### DATASET
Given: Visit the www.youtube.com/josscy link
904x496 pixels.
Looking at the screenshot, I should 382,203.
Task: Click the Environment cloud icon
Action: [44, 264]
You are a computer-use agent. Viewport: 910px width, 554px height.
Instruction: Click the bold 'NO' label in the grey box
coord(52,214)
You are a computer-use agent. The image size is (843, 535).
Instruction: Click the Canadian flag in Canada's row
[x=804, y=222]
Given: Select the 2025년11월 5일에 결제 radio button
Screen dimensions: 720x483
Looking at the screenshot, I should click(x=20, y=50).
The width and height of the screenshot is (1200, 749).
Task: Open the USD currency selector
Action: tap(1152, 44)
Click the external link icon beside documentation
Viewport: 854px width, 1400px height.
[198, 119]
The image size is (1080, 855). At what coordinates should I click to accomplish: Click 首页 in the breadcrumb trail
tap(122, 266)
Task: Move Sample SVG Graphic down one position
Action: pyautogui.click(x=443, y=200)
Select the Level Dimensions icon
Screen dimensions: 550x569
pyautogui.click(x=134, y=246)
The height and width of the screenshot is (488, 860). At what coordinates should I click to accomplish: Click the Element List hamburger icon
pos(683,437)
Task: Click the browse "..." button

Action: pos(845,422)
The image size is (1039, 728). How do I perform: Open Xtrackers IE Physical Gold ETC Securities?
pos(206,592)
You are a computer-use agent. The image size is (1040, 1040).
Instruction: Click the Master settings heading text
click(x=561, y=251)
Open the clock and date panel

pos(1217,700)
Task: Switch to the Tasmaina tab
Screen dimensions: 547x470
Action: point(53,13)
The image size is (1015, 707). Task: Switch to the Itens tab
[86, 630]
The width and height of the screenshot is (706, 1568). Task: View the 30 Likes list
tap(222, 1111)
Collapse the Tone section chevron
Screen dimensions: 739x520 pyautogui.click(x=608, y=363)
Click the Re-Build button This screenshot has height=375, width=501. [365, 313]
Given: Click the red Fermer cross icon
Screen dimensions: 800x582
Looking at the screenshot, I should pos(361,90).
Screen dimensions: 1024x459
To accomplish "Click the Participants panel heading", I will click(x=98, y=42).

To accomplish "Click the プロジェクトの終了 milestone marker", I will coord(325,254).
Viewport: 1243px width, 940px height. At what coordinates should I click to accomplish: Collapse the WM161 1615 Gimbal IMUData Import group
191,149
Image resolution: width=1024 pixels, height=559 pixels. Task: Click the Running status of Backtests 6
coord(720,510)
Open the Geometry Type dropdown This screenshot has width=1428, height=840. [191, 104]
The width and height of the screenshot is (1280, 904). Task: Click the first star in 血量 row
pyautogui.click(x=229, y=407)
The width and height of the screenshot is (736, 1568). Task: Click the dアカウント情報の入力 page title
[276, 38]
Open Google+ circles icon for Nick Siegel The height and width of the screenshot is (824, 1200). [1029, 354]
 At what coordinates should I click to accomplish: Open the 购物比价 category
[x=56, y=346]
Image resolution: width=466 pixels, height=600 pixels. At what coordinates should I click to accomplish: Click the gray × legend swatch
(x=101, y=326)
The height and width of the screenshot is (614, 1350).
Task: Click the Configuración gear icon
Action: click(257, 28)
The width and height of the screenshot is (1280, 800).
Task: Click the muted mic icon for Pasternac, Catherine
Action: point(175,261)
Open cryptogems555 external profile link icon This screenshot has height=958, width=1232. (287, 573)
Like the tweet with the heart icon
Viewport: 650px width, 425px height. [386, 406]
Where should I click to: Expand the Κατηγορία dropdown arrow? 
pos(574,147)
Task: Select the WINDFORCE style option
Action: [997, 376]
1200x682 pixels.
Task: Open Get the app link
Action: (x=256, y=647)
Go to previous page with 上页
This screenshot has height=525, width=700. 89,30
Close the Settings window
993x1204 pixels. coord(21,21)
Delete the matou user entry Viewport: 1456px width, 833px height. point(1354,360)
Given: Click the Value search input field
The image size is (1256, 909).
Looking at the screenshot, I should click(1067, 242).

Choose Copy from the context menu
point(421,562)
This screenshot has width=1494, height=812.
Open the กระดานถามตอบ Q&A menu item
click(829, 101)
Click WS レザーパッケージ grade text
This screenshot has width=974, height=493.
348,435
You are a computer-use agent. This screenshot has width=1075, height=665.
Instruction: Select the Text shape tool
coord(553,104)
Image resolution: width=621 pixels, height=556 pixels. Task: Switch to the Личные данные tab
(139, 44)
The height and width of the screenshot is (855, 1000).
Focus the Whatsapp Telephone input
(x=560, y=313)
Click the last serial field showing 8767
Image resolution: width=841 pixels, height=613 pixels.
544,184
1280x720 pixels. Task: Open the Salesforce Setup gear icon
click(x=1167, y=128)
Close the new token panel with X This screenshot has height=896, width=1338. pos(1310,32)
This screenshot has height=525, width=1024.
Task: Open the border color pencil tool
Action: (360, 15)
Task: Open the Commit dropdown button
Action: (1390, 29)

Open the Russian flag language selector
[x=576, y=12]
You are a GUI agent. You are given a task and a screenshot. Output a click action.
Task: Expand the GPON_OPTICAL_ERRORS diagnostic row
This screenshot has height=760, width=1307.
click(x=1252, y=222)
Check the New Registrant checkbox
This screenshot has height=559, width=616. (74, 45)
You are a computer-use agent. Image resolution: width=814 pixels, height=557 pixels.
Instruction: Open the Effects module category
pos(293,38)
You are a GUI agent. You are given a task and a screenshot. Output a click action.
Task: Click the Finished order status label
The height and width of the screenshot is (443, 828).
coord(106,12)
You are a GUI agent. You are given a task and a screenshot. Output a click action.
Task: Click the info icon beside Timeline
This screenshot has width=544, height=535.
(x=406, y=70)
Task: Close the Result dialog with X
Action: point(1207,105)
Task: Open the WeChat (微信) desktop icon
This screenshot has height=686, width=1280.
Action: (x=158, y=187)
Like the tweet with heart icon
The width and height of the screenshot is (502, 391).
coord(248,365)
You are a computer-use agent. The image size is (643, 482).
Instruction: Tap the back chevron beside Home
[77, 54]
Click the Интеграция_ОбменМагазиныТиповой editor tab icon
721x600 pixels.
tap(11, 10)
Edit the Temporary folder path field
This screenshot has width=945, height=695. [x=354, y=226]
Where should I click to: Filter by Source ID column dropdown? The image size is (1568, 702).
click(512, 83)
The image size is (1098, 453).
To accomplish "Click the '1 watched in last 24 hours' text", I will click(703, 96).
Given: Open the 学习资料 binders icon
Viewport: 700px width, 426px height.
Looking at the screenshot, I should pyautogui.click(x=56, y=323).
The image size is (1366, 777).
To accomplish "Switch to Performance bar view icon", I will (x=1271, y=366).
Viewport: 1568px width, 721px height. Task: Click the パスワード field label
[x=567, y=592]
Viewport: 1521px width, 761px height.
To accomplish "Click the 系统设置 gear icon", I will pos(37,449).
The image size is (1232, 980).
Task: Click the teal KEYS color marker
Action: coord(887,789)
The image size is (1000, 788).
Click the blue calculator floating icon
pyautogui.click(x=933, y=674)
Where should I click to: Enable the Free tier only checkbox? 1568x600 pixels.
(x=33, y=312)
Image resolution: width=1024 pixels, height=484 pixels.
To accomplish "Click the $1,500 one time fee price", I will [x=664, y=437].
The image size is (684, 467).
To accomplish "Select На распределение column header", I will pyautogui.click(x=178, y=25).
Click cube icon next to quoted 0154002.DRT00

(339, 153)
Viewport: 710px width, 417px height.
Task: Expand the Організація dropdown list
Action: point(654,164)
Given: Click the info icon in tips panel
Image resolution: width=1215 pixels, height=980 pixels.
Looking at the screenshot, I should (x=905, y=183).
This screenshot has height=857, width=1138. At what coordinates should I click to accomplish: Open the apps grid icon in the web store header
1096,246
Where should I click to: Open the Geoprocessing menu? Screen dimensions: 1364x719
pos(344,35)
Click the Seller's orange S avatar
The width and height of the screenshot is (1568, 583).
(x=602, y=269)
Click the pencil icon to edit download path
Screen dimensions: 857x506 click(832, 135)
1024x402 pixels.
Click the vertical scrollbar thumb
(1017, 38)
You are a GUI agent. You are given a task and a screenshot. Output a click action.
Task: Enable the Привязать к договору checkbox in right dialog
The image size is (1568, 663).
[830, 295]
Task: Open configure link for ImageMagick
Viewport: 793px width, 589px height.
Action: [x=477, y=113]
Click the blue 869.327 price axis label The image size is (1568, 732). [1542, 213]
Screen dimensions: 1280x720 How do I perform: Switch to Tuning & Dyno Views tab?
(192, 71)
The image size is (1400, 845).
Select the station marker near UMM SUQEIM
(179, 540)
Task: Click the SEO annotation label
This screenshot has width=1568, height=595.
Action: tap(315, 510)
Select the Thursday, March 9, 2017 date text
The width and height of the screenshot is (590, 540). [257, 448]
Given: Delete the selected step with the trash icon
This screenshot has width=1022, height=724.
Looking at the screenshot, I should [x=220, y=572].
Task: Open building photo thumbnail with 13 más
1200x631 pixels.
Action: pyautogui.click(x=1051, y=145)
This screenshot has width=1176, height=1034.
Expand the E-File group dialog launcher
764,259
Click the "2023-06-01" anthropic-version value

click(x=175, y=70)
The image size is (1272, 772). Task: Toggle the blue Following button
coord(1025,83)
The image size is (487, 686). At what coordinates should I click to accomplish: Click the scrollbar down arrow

### WORK TO COMPLETE
What you return should be exactly the lines above, starting at the one with "Viewport: 700px width, 426px height." and ending at the one with "The image size is (684, 467).", and nothing else.

### EXPECTED ANSWER
Viewport: 700px width, 426px height.
Looking at the screenshot, I should pyautogui.click(x=56, y=323).
The image size is (1366, 777).
To accomplish "Switch to Performance bar view icon", I will (x=1271, y=366).
Viewport: 1568px width, 721px height. Task: Click the パスワード field label
[x=567, y=592]
Viewport: 1521px width, 761px height.
To accomplish "Click the 系统设置 gear icon", I will pos(37,449).
The image size is (1232, 980).
Task: Click the teal KEYS color marker
Action: coord(887,789)
The image size is (1000, 788).
Click the blue calculator floating icon
pyautogui.click(x=933, y=674)
Where should I click to: Enable the Free tier only checkbox? 1568x600 pixels.
(x=33, y=312)
Image resolution: width=1024 pixels, height=484 pixels.
To accomplish "Click the $1,500 one time fee price", I will [x=664, y=437].
The image size is (684, 467).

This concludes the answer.